It has been a little while since Rolls-Royce disclosed only that a model’s power and performance were “adequate”. These days, it is confident to suggest that the Wraith’s 624bhp is sufficient to propel it to 60mph in 4.4sec, despite a kerb weight of 2435kg.
Our performance tests are stricter than most – completed two up and with plenty of fuel aboard – so there is no shame in the fact that, in our hands, the Wraith wanted 4.6sec to reach 60mph.
Quite the opposite, in fact. Despite having no launch control (unseemly), this is a car that reaches 60mph just 0.2sec after an Audi RS4 and has pulled 0.3sec ahead of the Audi before 100mph, a yardstick that it dispatches in 10 seconds dead.
That it does so is mildly surprising.

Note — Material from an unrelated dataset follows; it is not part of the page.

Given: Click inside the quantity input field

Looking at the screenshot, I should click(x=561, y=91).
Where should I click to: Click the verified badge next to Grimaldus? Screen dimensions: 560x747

That it does so with so little drama – a Bentley Continental GT is almost identically fast but makes a deal more racket proving it – is the Wraith’s calling card.
Things are more vocal here than in a Phantom – especially if you push the Low button on the gearlever, effectively doing what Sport would do on most auto shifts, and selecting a lower gear.
Even so, though, it’s no more or less audible than you’d expect any Rolls-Royce engine to be. Rolls has pitched the Wraith right where it should be.
We suspect that you’d spend even more time in Low were it not for a novel feature of the Wraith's eight-speed ZF auto, which monitors the sat-nav’s reading of the road ahead and selects an appropriate gear to cater for it.
So if you’re headed for a corner and lift off, the auto knows that the corner is coming and holds a gear for you, rather than shifting up as it otherwise might. Likewise, it recognises motorway slip roads and leaves you in the correct gear for accelerating.
Not that you necessarily detect any of this going on, but although the twin-turbo V12 has ample torque anyway, it saves the jolt of kicking down and retains a pleasing, linear response to the throttle.
The Rolls-Royce Wraith just feels quick, any time, anywhere. Entirely adequate, in fact.